= Beginning of Section =
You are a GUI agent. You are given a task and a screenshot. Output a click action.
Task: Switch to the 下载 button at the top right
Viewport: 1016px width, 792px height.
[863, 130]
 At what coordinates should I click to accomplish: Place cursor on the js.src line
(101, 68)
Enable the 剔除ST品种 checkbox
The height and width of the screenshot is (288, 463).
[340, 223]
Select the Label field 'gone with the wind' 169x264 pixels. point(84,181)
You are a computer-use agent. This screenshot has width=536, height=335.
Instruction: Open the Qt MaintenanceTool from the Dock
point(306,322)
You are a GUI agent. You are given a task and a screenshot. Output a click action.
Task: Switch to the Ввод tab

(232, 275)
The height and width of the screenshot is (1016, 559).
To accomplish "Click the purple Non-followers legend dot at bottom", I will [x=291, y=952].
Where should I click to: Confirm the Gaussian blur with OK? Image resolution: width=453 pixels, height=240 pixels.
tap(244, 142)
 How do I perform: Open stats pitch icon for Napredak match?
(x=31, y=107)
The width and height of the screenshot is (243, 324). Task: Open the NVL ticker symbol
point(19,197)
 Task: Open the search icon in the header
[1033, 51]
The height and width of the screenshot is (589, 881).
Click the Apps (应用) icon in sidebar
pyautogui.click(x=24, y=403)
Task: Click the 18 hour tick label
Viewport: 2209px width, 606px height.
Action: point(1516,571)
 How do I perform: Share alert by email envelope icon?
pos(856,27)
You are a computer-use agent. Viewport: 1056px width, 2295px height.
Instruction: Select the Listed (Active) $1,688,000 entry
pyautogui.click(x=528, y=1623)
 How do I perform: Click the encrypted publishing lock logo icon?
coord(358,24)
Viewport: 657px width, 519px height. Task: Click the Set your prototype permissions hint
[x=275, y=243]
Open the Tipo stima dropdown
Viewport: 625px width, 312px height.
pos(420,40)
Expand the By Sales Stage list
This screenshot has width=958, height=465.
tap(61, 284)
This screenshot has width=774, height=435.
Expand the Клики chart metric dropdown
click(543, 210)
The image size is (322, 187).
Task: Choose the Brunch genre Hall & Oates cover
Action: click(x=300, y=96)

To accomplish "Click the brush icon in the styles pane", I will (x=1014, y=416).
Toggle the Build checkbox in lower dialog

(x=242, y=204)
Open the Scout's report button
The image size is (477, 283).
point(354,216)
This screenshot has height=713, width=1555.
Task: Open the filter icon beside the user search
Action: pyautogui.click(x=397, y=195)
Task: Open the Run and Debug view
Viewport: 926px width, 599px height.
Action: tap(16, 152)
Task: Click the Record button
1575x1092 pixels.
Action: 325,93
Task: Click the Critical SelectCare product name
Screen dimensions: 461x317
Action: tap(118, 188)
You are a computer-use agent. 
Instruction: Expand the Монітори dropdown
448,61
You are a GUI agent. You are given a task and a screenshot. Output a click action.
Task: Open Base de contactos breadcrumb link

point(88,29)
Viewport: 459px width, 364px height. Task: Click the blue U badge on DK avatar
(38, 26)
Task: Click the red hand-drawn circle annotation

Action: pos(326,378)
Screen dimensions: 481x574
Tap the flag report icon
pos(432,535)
= End of Section =
Each line above is to be copied exactly as written.

* **Solution to the exercise**
You are a GUI agent. You are given a task and a screenshot. Output a click action.
Task: Switch to the 下载 button at the top right
Viewport: 1016px width, 792px height.
[863, 130]
 At what coordinates should I click to accomplish: Place cursor on the js.src line
(101, 68)
Enable the 剔除ST品种 checkbox
The height and width of the screenshot is (288, 463).
[340, 223]
Select the Label field 'gone with the wind' 169x264 pixels. point(84,181)
You are a computer-use agent. This screenshot has width=536, height=335.
Instruction: Open the Qt MaintenanceTool from the Dock
point(306,322)
You are a GUI agent. You are given a task and a screenshot. Output a click action.
Task: Switch to the Ввод tab

(232, 275)
The height and width of the screenshot is (1016, 559).
To accomplish "Click the purple Non-followers legend dot at bottom", I will [x=291, y=952].
Where should I click to: Confirm the Gaussian blur with OK? Image resolution: width=453 pixels, height=240 pixels.
tap(244, 142)
 How do I perform: Open stats pitch icon for Napredak match?
(x=31, y=107)
The width and height of the screenshot is (243, 324). Task: Open the NVL ticker symbol
point(19,197)
 Task: Open the search icon in the header
[1033, 51]
The height and width of the screenshot is (589, 881).
Click the Apps (应用) icon in sidebar
pyautogui.click(x=24, y=403)
Task: Click the 18 hour tick label
Viewport: 2209px width, 606px height.
Action: point(1516,571)
 How do I perform: Share alert by email envelope icon?
pos(856,27)
You are a computer-use agent. Viewport: 1056px width, 2295px height.
Instruction: Select the Listed (Active) $1,688,000 entry
pyautogui.click(x=528, y=1623)
 How do I perform: Click the encrypted publishing lock logo icon?
coord(358,24)
Viewport: 657px width, 519px height. Task: Click the Set your prototype permissions hint
[x=275, y=243]
Open the Tipo stima dropdown
Viewport: 625px width, 312px height.
pos(420,40)
Expand the By Sales Stage list
This screenshot has width=958, height=465.
tap(61, 284)
This screenshot has width=774, height=435.
Expand the Клики chart metric dropdown
click(543, 210)
The image size is (322, 187).
Task: Choose the Brunch genre Hall & Oates cover
Action: click(x=300, y=96)

To accomplish "Click the brush icon in the styles pane", I will (x=1014, y=416).
Toggle the Build checkbox in lower dialog

(x=242, y=204)
Open the Scout's report button
The image size is (477, 283).
point(354,216)
This screenshot has height=713, width=1555.
Task: Open the filter icon beside the user search
Action: pyautogui.click(x=397, y=195)
Task: Open the Run and Debug view
Viewport: 926px width, 599px height.
Action: tap(16, 152)
Task: Click the Record button
1575x1092 pixels.
Action: 325,93
Task: Click the Critical SelectCare product name
Screen dimensions: 461x317
Action: tap(118, 188)
You are a computer-use agent. 
Instruction: Expand the Монітори dropdown
448,61
You are a GUI agent. You are given a task and a screenshot. Output a click action.
Task: Open Base de contactos breadcrumb link

point(88,29)
Viewport: 459px width, 364px height. Task: Click the blue U badge on DK avatar
(38, 26)
Task: Click the red hand-drawn circle annotation

Action: pos(326,378)
Screen dimensions: 481x574
Tap the flag report icon
pos(432,535)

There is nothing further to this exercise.